Auch bei den Profistandorten ist man zufrieden mit dem Ergebnis der Regelanpassungen: „Der Korb als Hauptziel wird nun kindgerechter erreichbar, somit sind Erfolgserlebnisse von Anfang an möglich. Die Steuerungsimpulse durch die Regeln vermindern zu frühes Erfolgsdenken bei den Trainern und Trainerinnen und prägen wesentliche basketballerische Skills wie Werfen, 1:1-Verhalten in Angriff wie Verteidigung sowie das Entscheidungsverhalten besser aus. Dies wird noch mehr Kinder für den Basketball begeistern und die Basis verbreitern“, fasst Jens Staudenmayer, Sportlicher Leiter der BBL, zusammen.

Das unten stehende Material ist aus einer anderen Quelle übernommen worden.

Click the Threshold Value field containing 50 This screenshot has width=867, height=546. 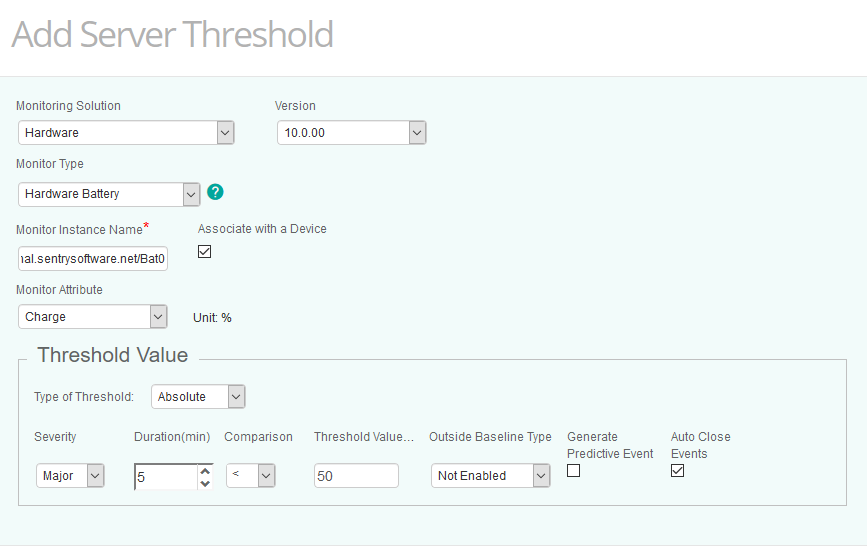tap(356, 476)
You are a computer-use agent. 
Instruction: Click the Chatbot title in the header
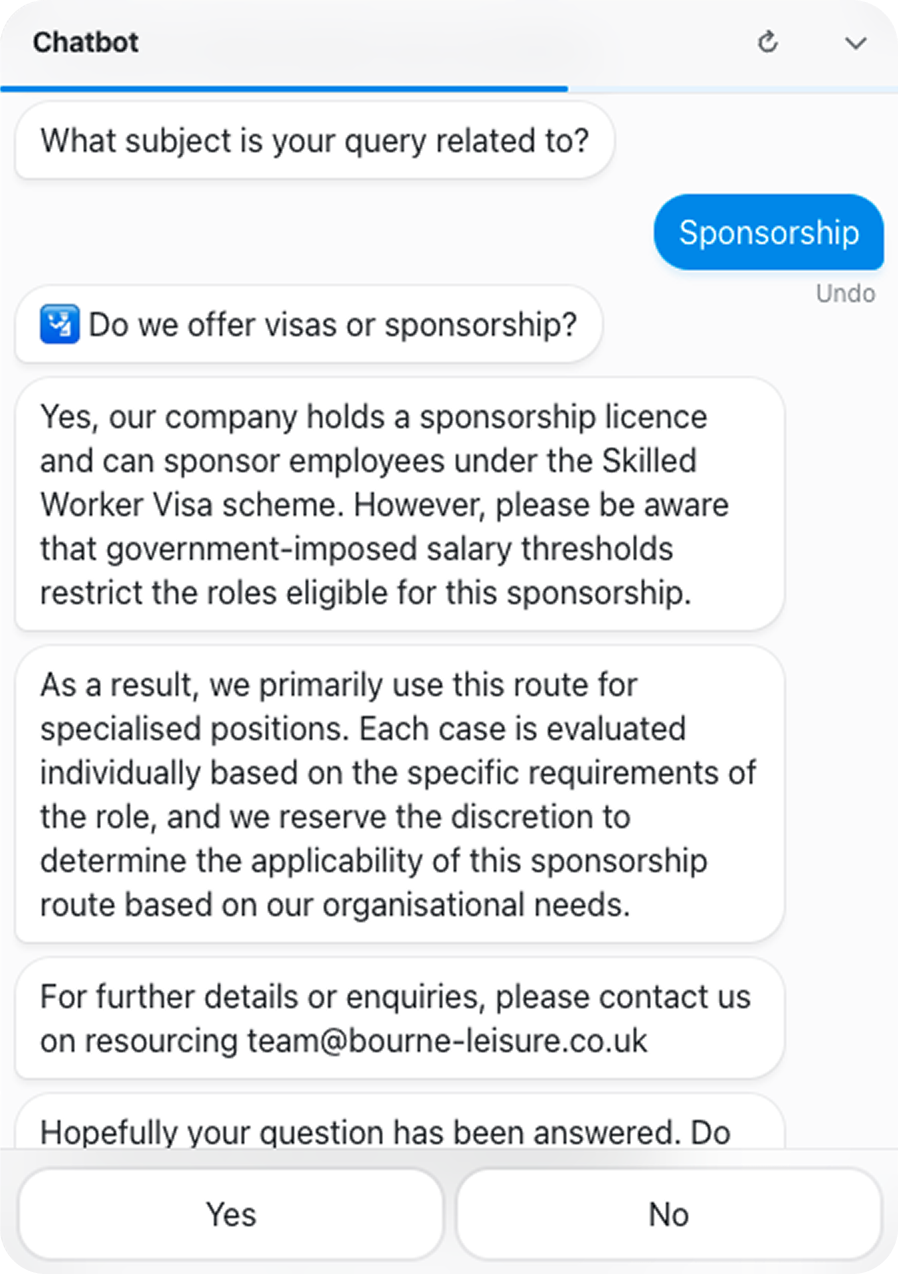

An vielen Stellen sind schon Informationen im Umlauf und die ersten Landesverbände haben bereits 2018/19 ihre Spielbetriebe auf die neuen Regeln umgestellt. Nun ist das gesamte Paket an Informationen rund um die neuen Miniregeln, die ab der Saison 2019/20 gelten, für alle auf der DBB-Homepage zusammengestellt. Ein ausführlicher offizieller Regeltext sowie eine Interpretation der Regeln werden nach dem Jahreswechsel veröffentlicht. Die Übergangsfristen und Regelungen für die absenkbaren Körbe regeln die Landesverbände über ihre Ausschreibungen. Hier sind auch regionale Lösungen zulässig, so dass ausdrücklich kein Spiel ausfallen soll.